The task. Copy the rows verbatim, from the start of the rows down to the line containing "pyautogui.click(x=126, y=227)", both ends included. Leave the pictures out of your copy.

Listed entries.
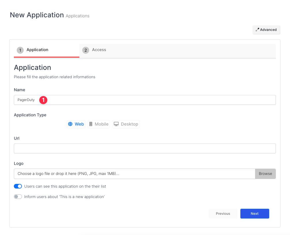The width and height of the screenshot is (290, 235).
Task: Click the expand arrows icon beside Advanced
Action: [x=257, y=30]
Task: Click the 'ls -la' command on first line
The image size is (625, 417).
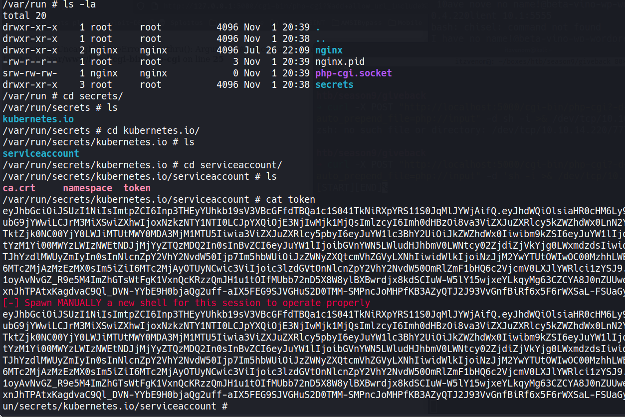Action: tap(79, 4)
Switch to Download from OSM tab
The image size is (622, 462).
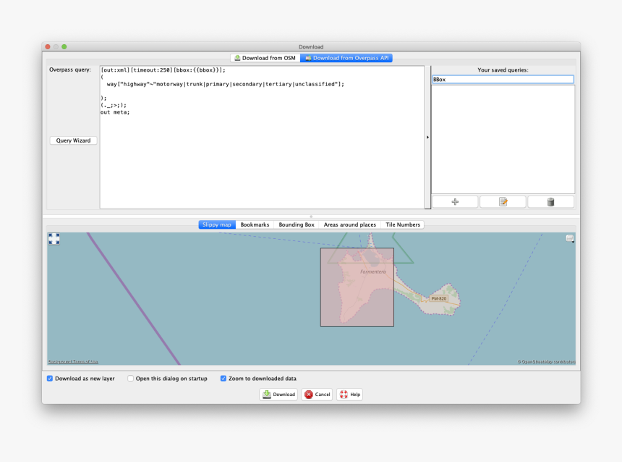click(x=265, y=58)
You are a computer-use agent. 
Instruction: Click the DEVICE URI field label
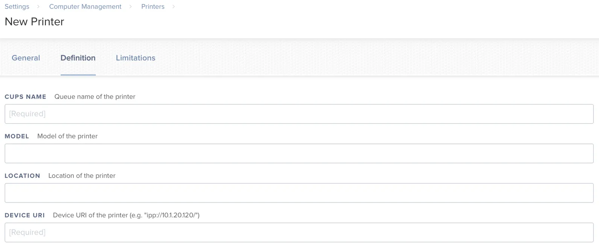coord(25,215)
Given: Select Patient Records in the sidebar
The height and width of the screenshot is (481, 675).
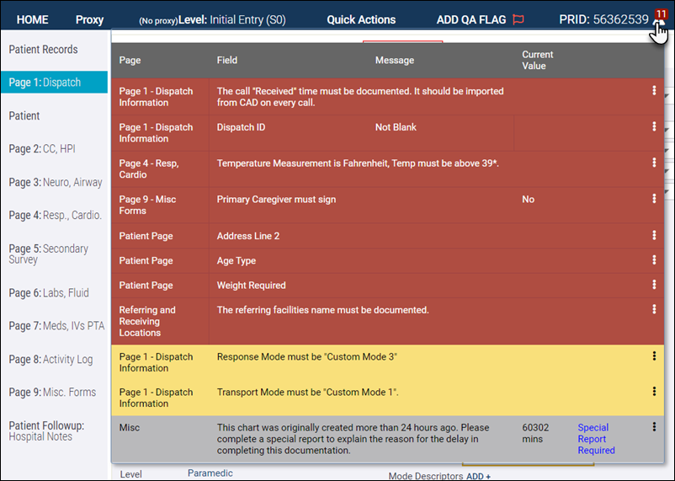Looking at the screenshot, I should click(x=43, y=50).
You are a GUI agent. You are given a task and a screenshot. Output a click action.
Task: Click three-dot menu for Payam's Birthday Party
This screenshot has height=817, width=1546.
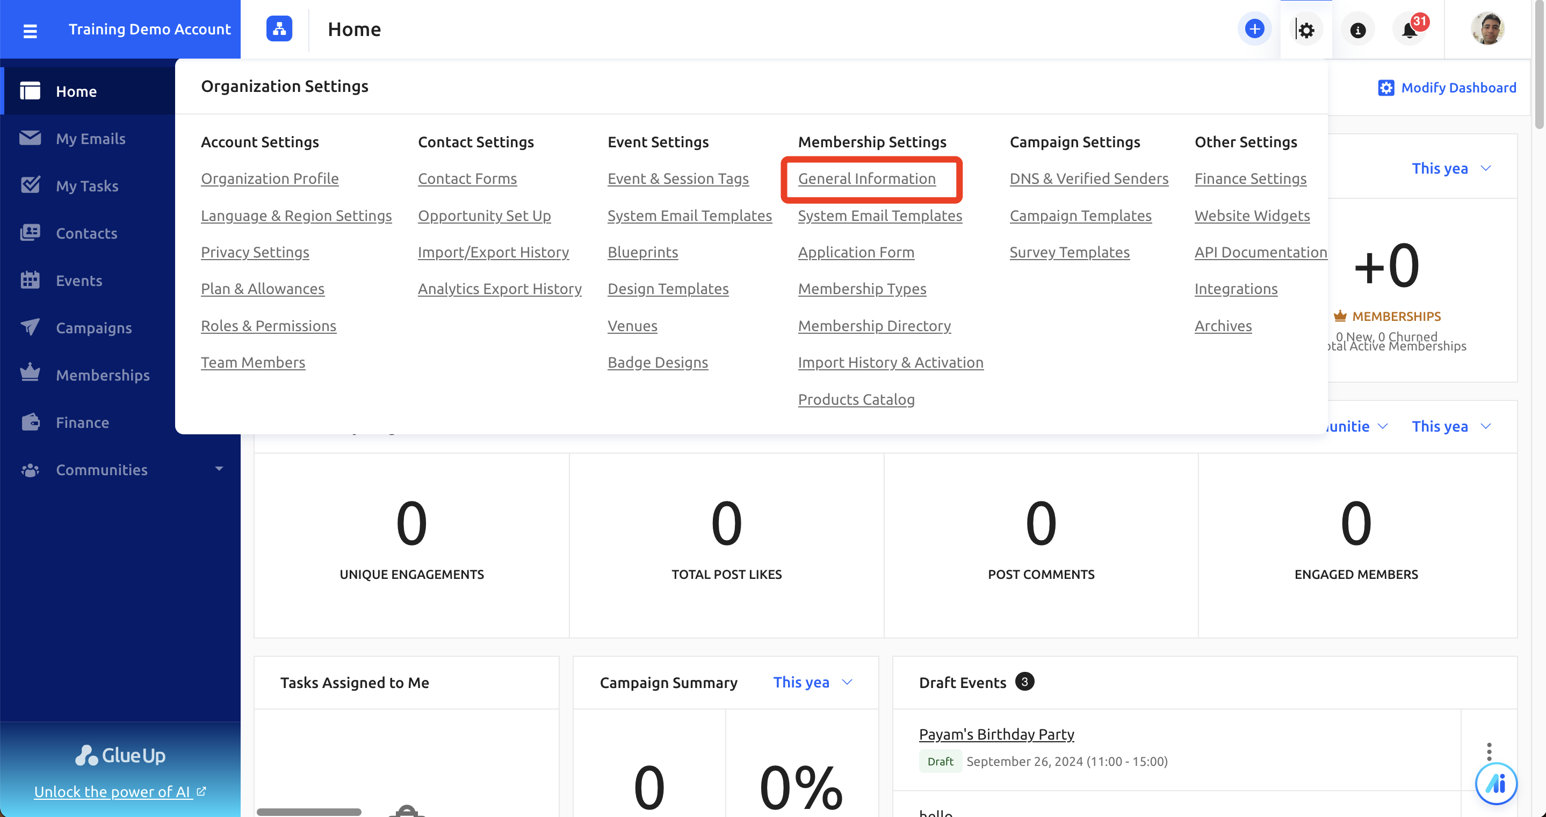pos(1489,752)
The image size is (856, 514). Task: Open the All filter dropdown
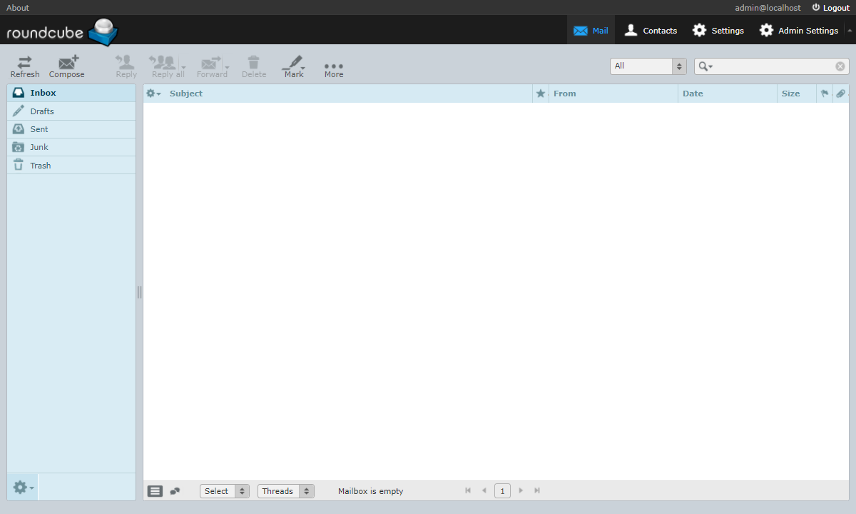pyautogui.click(x=648, y=66)
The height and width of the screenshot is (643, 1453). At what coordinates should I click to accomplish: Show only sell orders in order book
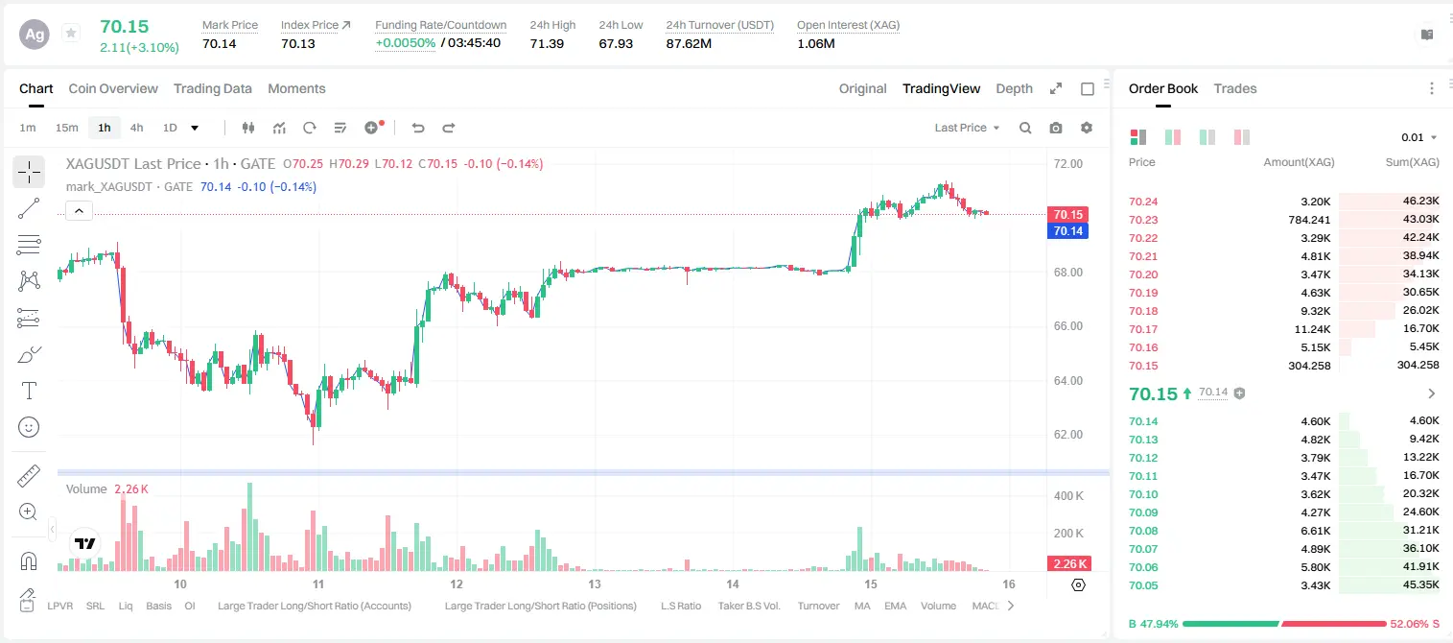pyautogui.click(x=1241, y=137)
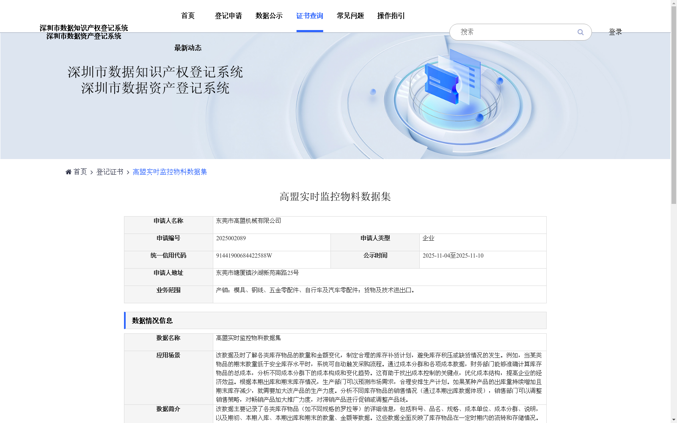Open the 操作指引 page

pos(391,16)
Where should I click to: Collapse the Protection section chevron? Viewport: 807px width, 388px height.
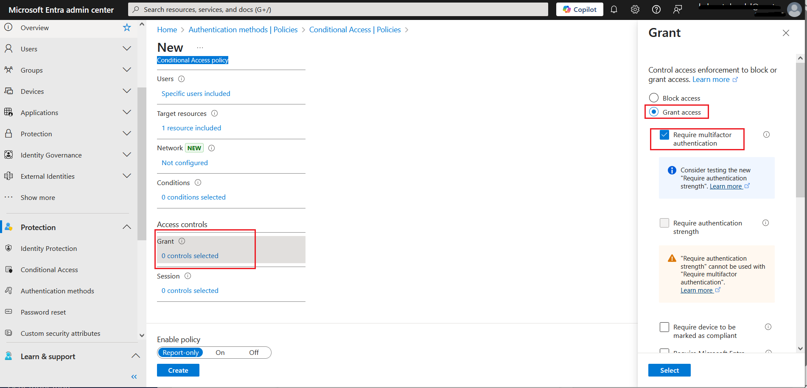pyautogui.click(x=126, y=227)
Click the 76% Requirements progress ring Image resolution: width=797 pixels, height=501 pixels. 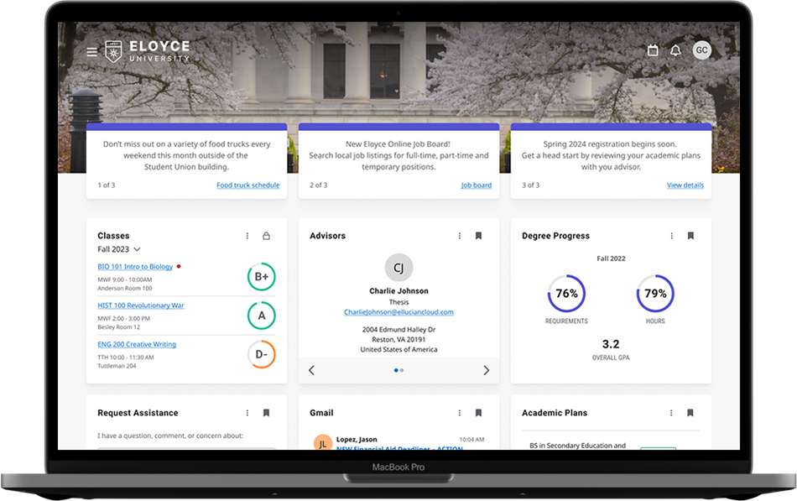(x=566, y=293)
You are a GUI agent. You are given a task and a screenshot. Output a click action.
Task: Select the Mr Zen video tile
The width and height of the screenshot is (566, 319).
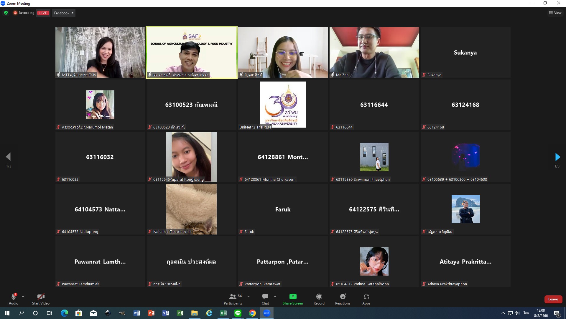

Answer.
The width and height of the screenshot is (290, 235).
Task: Click the expand arrows icon beside Advanced
Action: [x=257, y=30]
Task: Click the 'ls -la' command on first line
The image size is (625, 417).
Action: tap(79, 4)
Switch to Download from OSM tab
The image size is (622, 462).
click(x=265, y=58)
You are a computer-use agent. 
Instruction: Click the DEVICE URI field label
coord(25,215)
Given: Select Patient Records in the sidebar
The height and width of the screenshot is (481, 675).
Looking at the screenshot, I should click(x=43, y=50).
You are a GUI agent. You are given a task and a screenshot. Output a click action.
Task: Click three-dot menu for Payam's Birthday Party
This screenshot has height=817, width=1546.
pos(1489,752)
The image size is (856, 514). Task: Open the All filter dropdown
pyautogui.click(x=648, y=66)
The height and width of the screenshot is (643, 1453). At what coordinates should I click to accomplish: Show only sell orders in order book
pyautogui.click(x=1241, y=137)
Open the 操作指引 page

pos(391,16)
Where should I click to: Collapse the Protection section chevron? Viewport: 807px width, 388px height.
pyautogui.click(x=126, y=227)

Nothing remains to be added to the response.